● **Yang Dikerjakan**
a - Dalam artikel tentang jamu spesialti, teknik penyajian apa yang membuat rasa jamu lebih pekat?
b - Lanjutkan artikel tentang jamu spesialti di Acaraki setelah kalimat terakhirnya.

● **Artikel**
:::

Jony, 35 tahun, memasukkan JKT 1681 sebagai salah satu menu jamu spesialti di Acaraki. Spesialti, dia menerangkan, berarti pelanggan yang datang langsung ke kafe bisa mengeksplorasi rasa dari bahan dasar jamu sesuai dengan permintaan. Untuk menikmati jamu beras kencur, misalnya, konsumen bisa memilih memakai beras putih, beras merah, atau beras hitam. Adapun kencur bisa dipilih dari Wonogiri, Jawa Tengah; Lampung; atau Makassar.

Pelanggan juga dapat memilih teknik penyajian. Ada pour-over dengan V60 alias saring yang menghasilkan rasa ringan tapi beraroma kental. Ada pula metode tubruk dengan French press yang menciptakan rasa sedang serta teknik manual espresso yang membuat rasa jamu lebih pekat. “Prinsipnya seperti kopi spesialti,” ujar Jony.

:::

● **Cuplikan Data**
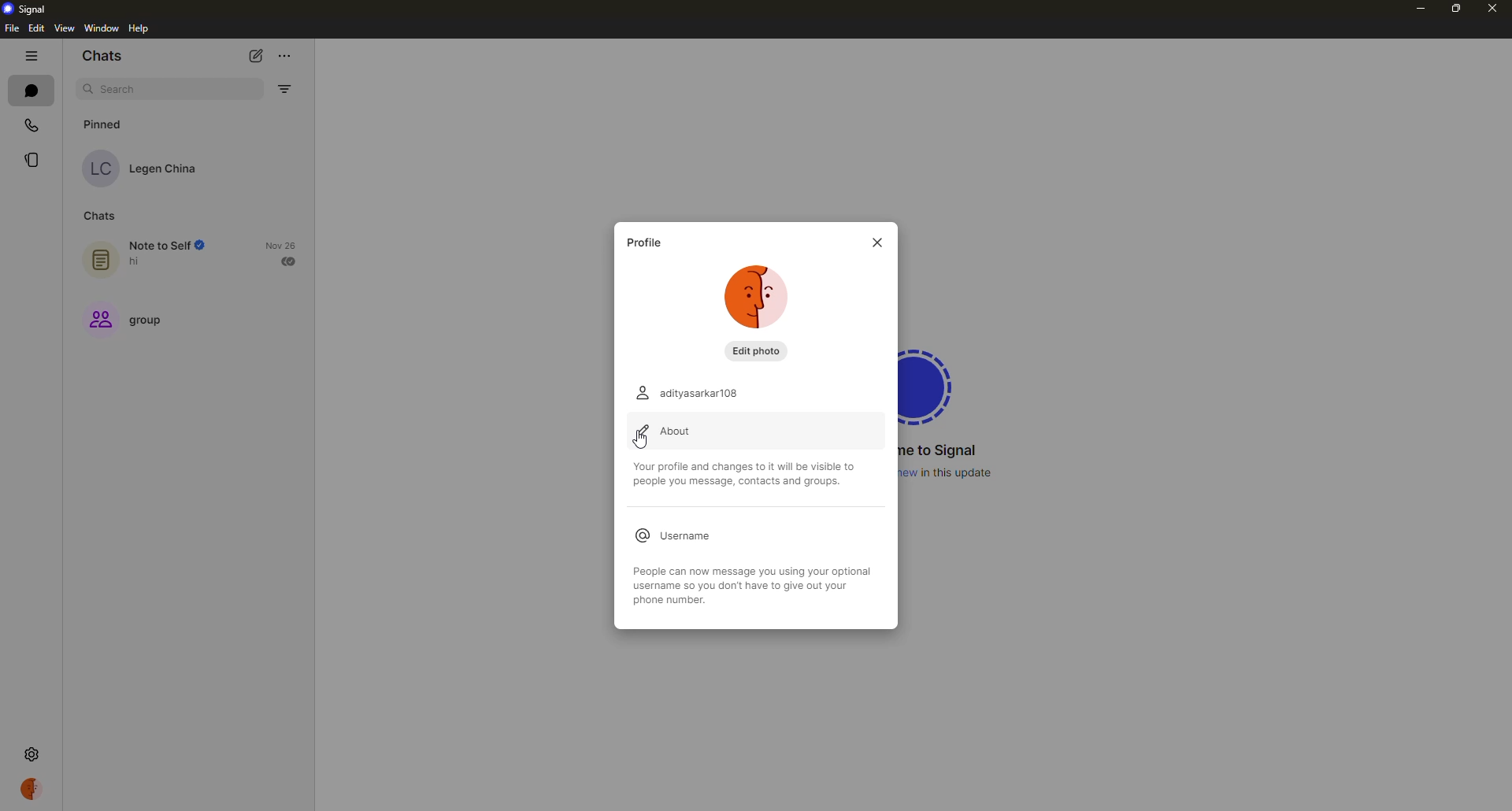  I want to click on close, so click(1492, 7).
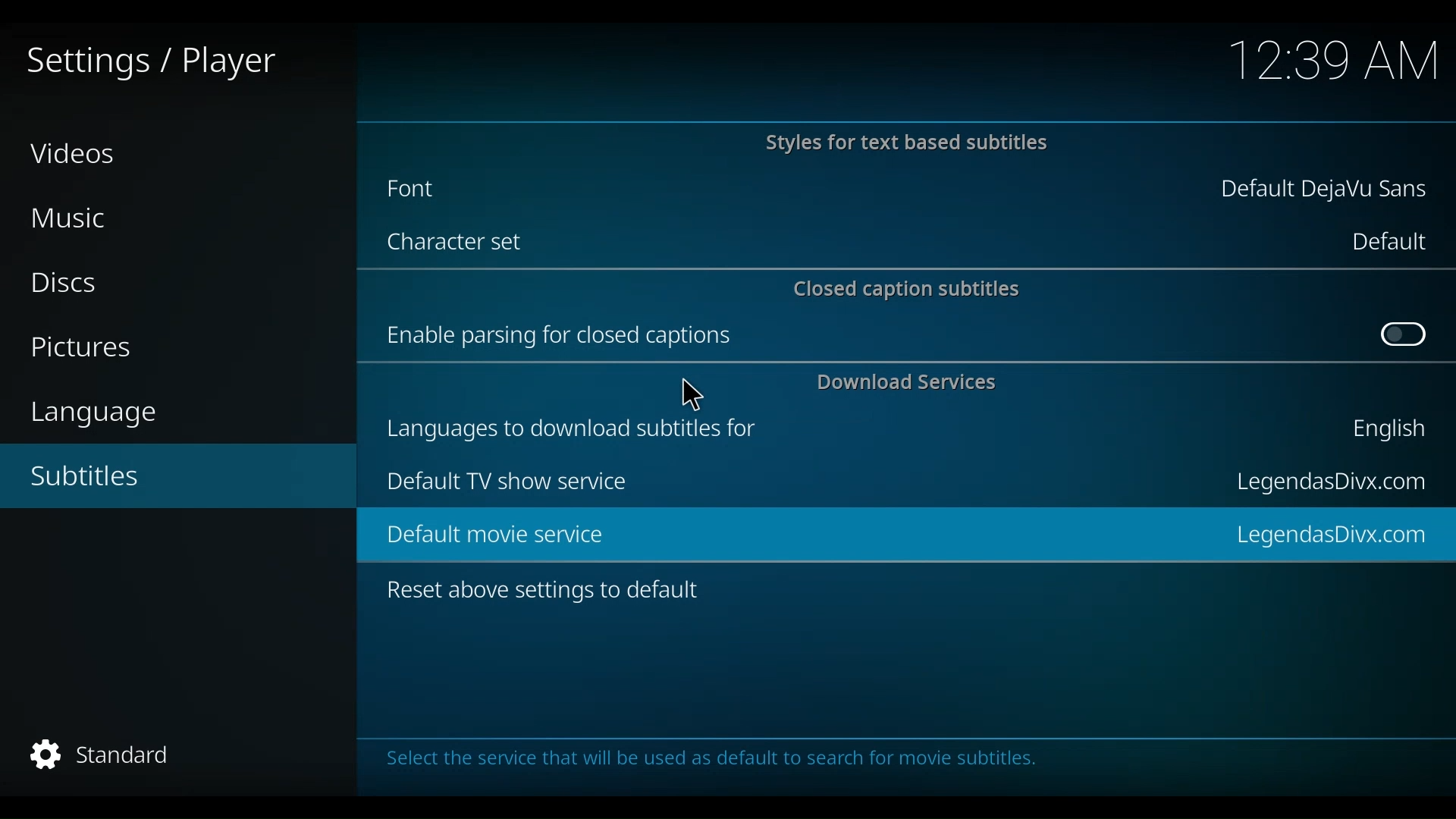 The height and width of the screenshot is (819, 1456). What do you see at coordinates (88, 349) in the screenshot?
I see `Pictures` at bounding box center [88, 349].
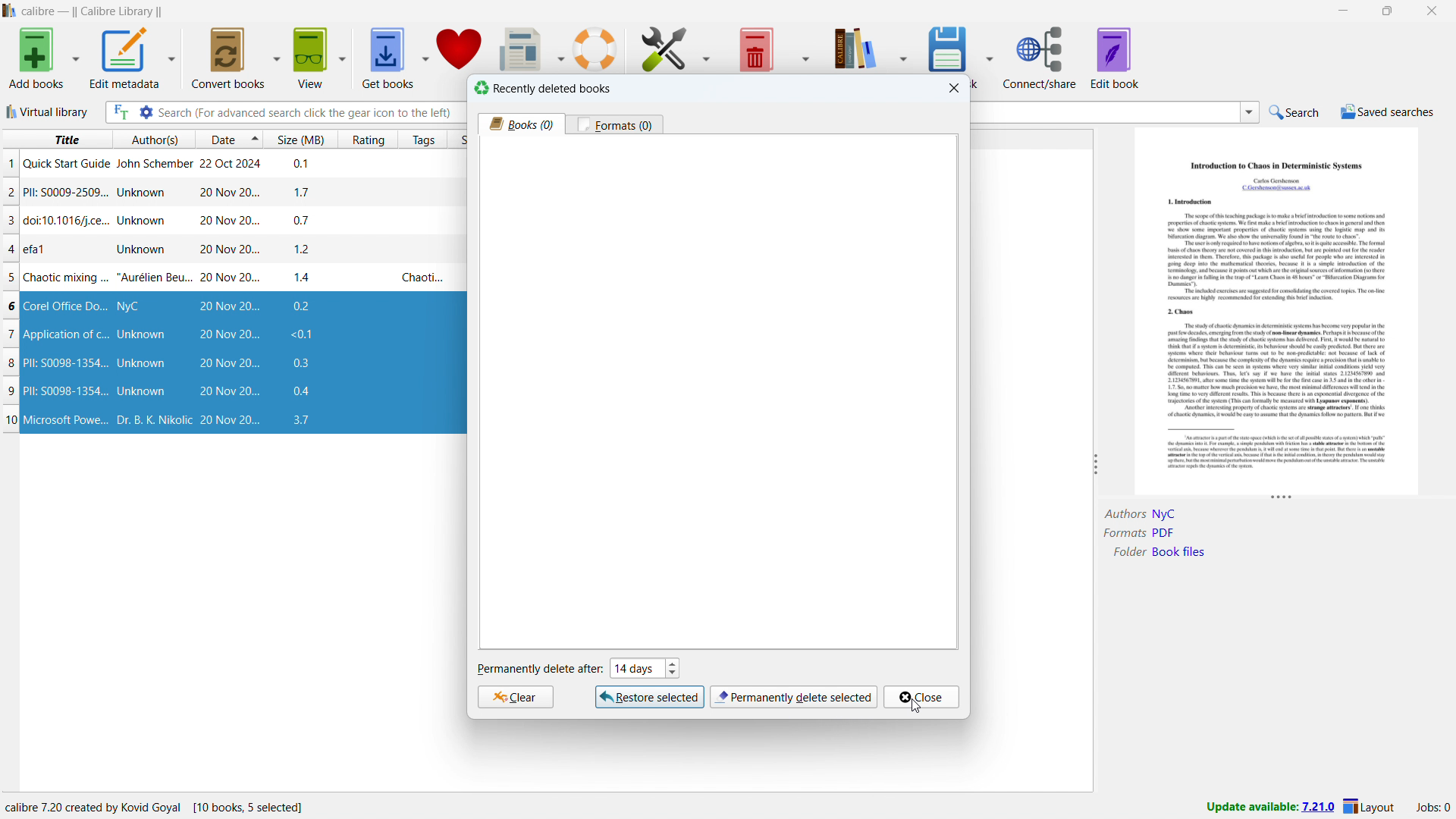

:::

● **Daftar Jawaban**
a - Teknik manual espresso.

b -
Selain menyediakan menu spesialti, Jony bereksperimen dengan menyuguhkan jamu new wave yang cara penyajiannya mirip dengan kopi kekinian. Kunyit atau beras kencur dicampur dengan bahan lain, seperti soda, krimer, susu, madu, dan lemon, atau disajikan bersama es krim. Berbagai teknik ini ia terapkan demi memperkenalkan potensi jamu sebagai minuman yang tak ketinggalan zaman.

 

•••

JONY Yuwono sebenarnya punya trauma dengan jamu. Ia sering dikejar-kejar ibunya agar menenggak minuman herbal tersebut ketika masih bocah. Ibunya akan menutup hidungnya, lalu mencekokinya. Ia baru terlepas dari kewajiban minum ramuan pahit itu ketika melanjutkan studi ke sekolah menengah pertama dan sekolah menengah atas di Singapura.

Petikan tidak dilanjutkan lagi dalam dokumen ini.